**What to produce:**
Determine the number of lines below that contain "computer". Write nothing but that number.

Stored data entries

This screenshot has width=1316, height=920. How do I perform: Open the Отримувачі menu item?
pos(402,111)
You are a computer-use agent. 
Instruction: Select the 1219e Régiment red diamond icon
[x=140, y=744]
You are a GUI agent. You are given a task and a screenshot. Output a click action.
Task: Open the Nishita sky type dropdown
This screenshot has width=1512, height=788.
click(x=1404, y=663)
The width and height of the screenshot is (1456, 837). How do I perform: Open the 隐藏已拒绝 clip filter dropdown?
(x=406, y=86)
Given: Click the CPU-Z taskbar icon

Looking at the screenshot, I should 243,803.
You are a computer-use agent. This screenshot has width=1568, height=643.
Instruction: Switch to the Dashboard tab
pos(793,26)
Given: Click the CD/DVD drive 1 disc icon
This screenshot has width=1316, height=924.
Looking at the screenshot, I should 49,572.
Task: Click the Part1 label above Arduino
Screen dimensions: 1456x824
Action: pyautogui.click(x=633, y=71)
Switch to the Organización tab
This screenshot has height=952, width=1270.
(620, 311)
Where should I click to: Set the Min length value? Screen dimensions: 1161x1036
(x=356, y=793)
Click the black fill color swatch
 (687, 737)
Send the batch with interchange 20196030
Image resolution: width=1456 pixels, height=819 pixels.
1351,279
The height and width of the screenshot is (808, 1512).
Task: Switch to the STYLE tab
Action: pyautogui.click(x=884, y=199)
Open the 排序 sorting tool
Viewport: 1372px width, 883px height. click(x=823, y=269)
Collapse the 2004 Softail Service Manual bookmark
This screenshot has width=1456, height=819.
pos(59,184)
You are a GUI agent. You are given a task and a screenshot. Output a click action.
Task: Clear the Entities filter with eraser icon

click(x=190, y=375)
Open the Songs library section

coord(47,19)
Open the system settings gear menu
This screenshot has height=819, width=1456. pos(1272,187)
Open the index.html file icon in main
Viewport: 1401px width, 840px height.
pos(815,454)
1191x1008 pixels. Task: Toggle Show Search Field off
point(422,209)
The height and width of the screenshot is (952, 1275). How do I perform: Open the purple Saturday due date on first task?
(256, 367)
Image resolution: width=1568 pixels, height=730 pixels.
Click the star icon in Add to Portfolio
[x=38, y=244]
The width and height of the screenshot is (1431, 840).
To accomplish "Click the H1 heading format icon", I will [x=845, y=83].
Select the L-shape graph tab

**Solution to this exercise:**
2